### [Directions for this task]
Render each line of the material below as a JSON list of strings, one string per line, leaving out any blank lines.

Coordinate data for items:

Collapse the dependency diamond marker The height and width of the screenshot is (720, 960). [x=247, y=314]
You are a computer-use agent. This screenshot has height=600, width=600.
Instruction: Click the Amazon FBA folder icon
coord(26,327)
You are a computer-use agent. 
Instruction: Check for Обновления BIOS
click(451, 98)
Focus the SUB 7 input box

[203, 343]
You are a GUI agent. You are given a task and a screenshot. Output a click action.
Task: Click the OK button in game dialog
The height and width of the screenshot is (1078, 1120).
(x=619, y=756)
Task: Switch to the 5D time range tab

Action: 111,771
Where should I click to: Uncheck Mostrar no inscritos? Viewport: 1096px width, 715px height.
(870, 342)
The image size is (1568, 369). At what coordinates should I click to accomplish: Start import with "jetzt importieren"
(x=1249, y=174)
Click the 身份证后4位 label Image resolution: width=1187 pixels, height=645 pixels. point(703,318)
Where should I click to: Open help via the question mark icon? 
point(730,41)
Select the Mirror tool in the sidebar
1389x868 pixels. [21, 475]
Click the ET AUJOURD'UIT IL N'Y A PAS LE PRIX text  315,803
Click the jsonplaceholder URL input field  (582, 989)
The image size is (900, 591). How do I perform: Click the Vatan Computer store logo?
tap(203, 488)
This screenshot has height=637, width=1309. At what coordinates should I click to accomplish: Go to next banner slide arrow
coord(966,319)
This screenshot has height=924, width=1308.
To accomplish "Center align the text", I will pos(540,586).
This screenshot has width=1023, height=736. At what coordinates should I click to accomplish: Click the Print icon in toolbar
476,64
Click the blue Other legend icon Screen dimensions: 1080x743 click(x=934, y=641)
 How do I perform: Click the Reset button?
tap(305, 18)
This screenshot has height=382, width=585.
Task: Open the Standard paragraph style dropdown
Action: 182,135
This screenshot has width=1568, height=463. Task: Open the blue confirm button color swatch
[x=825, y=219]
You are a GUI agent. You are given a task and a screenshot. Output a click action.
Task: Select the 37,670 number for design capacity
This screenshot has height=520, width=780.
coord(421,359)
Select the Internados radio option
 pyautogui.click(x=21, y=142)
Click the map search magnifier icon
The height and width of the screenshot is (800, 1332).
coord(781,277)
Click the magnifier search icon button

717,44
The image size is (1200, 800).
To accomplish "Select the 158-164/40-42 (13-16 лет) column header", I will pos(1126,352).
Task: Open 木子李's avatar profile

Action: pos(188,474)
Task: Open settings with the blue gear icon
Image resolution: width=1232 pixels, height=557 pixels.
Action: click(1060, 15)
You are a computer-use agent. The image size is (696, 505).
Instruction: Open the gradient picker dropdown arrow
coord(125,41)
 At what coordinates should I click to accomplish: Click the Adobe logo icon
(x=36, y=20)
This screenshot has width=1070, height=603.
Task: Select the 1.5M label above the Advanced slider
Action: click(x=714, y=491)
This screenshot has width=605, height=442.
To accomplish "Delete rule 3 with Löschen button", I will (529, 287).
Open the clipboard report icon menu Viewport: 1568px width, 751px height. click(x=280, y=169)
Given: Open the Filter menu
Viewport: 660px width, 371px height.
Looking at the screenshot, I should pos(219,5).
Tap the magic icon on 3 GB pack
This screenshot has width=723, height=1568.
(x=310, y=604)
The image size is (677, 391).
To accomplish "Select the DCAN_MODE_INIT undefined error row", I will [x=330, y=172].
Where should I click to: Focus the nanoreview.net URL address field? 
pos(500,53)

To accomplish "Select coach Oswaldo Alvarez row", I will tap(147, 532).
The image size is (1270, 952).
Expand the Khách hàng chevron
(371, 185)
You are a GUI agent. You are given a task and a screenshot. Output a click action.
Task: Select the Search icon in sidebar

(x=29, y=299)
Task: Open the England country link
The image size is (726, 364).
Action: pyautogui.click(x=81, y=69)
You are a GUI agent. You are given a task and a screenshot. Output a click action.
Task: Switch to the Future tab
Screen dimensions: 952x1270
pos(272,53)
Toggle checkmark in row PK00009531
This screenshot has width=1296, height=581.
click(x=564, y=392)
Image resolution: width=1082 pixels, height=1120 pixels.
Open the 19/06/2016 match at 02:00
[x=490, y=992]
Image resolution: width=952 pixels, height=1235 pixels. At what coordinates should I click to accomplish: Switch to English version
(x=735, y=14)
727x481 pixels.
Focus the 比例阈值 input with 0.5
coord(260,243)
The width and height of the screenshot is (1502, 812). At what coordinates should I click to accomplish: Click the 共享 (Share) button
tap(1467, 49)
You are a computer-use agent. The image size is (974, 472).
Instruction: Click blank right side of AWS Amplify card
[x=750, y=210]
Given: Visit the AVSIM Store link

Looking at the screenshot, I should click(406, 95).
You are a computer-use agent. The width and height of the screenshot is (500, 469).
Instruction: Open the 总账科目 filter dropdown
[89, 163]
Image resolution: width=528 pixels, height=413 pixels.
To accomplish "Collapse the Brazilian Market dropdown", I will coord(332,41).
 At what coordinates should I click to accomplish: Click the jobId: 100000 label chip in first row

### [Problem solution]
[
  "Collapse the dependency diamond marker The height and width of the screenshot is (720, 960). [x=247, y=314]",
  "You are a computer-use agent. This screenshot has height=600, width=600.",
  "Instruction: Click the Amazon FBA folder icon",
  "coord(26,327)",
  "You are a computer-use agent. ",
  "Instruction: Check for Обновления BIOS",
  "click(451, 98)",
  "Focus the SUB 7 input box",
  "[203, 343]",
  "You are a GUI agent. You are given a task and a screenshot. Output a click action.",
  "Task: Click the OK button in game dialog",
  "The height and width of the screenshot is (1078, 1120).",
  "(x=619, y=756)",
  "Task: Switch to the 5D time range tab",
  "Action: 111,771",
  "Where should I click to: Uncheck Mostrar no inscritos? Viewport: 1096px width, 715px height.",
  "(870, 342)",
  "The image size is (1568, 369). At what coordinates should I click to accomplish: Start import with \"jetzt importieren\"",
  "(x=1249, y=174)",
  "Click the 身份证后4位 label Image resolution: width=1187 pixels, height=645 pixels. point(703,318)",
  "Where should I click to: Open help via the question mark icon? ",
  "point(730,41)",
  "Select the Mirror tool in the sidebar",
  "1389x868 pixels. [21, 475]",
  "Click the ET AUJOURD'UIT IL N'Y A PAS LE PRIX text  315,803",
  "Click the jsonplaceholder URL input field  (582, 989)",
  "The image size is (900, 591). How do I perform: Click the Vatan Computer store logo?",
  "tap(203, 488)",
  "This screenshot has height=637, width=1309. At what coordinates should I click to accomplish: Go to next banner slide arrow",
  "coord(966,319)",
  "This screenshot has height=924, width=1308.",
  "To accomplish \"Center align the text\", I will pos(540,586).",
  "This screenshot has width=1023, height=736. At what coordinates should I click to accomplish: Click the Print icon in toolbar",
  "476,64",
  "Click the blue Other legend icon Screen dimensions: 1080x743 click(x=934, y=641)",
  " How do I perform: Click the Reset button?",
  "tap(305, 18)",
  "This screenshot has height=382, width=585.",
  "Task: Open the Standard paragraph style dropdown",
  "Action: 182,135",
  "This screenshot has width=1568, height=463. Task: Open the blue confirm button color swatch",
  "[x=825, y=219]",
  "You are a GUI agent. You are given a task and a screenshot. Output a click action.",
  "Task: Select the 37,670 number for design capacity",
  "This screenshot has height=520, width=780.",
  "coord(421,359)",
  "Select the Internados radio option",
  " pyautogui.click(x=21, y=142)",
  "Click the map search magnifier icon",
  "The height and width of the screenshot is (800, 1332).",
  "coord(781,277)",
  "Click the magnifier search icon button",
  "717,44",
  "The image size is (1200, 800).",
  "To accomplish \"Select the 158-164/40-42 (13-16 лет) column header\", I will pos(1126,352).",
  "Task: Open 木子李's avatar profile",
  "Action: pos(188,474)",
  "Task: Open settings with the blue gear icon",
  "Image resolution: width=1232 pixels, height=557 pixels.",
  "Action: click(1060, 15)",
  "You are a computer-use agent. The image size is (696, 505).",
  "Instruction: Open the gradient picker dropdown arrow",
  "coord(125,41)",
  " At what coordinates should I click to accomplish: Click the Adobe logo icon",
  "(x=36, y=20)",
  "This screenshot has width=1070, height=603.",
  "Task: Select the 1.5M label above the Advanced slider",
  "Action: click(x=714, y=491)",
  "This screenshot has width=605, height=442.",
  "To accomplish \"Delete rule 3 with Löschen button\", I will (529, 287).",
  "Open the clipboard report icon menu Viewport: 1568px width, 751px height. click(x=280, y=169)",
  "Given: Open the Filter menu",
  "Viewport: 660px width, 371px height.",
  "Looking at the screenshot, I should pos(219,5).",
  "Tap the magic icon on 3 GB pack",
  "This screenshot has width=723, height=1568.",
  "(x=310, y=604)",
  "The image size is (677, 391).",
  "To accomplish \"Select the DCAN_MODE_INIT undefined error row\", I will [x=330, y=172].",
  "Where should I click to: Focus the nanoreview.net URL address field? ",
  "pos(500,53)",
  "To accomplish \"Select coach Oswaldo Alvarez row\", I will tap(147, 532).",
  "The image size is (1270, 952).",
  "Expand the Khách hàng chevron",
  "(371, 185)",
  "You are a GUI agent. You are given a task and a screenshot. Output a click action.",
  "Task: Select the Search icon in sidebar",
  "(x=29, y=299)",
  "Task: Open the England country link",
  "The image size is (726, 364).",
  "Action: pyautogui.click(x=81, y=69)",
  "You are a GUI agent. You are given a task and a screenshot. Output a click action.",
  "Task: Switch to the Future tab",
  "Screen dimensions: 952x1270",
  "pos(272,53)",
  "Toggle checkmark in row PK00009531",
  "This screenshot has width=1296, height=581.",
  "click(x=564, y=392)",
  "Image resolution: width=1082 pixels, height=1120 pixels.",
  "Open the 19/06/2016 match at 02:00",
  "[x=490, y=992]",
  "Image resolution: width=952 pixels, height=1235 pixels. At what coordinates should I click to accomplish: Switch to English version",
  "(x=735, y=14)",
  "727x481 pixels.",
  "Focus the 比例阈值 input with 0.5",
  "coord(260,243)",
  "The width and height of the screenshot is (1502, 812). At what coordinates should I click to accomplish: Click the 共享 (Share) button",
  "tap(1467, 49)",
  "You are a computer-use agent. The image size is (974, 472).",
  "Instruction: Click blank right side of AWS Amplify card",
  "[x=750, y=210]",
  "Given: Visit the AVSIM Store link",
  "Looking at the screenshot, I should click(406, 95).",
  "You are a computer-use agent. The width and height of the screenshot is (500, 469).",
  "Instruction: Open the 总账科目 filter dropdown",
  "[89, 163]",
  "Image resolution: width=528 pixels, height=413 pixels.",
  "To accomplish \"Collapse the Brazilian Market dropdown\", I will coord(332,41).",
  " At what coordinates should I click to accomplish: Click the jobId: 100000 label chip in first row"
]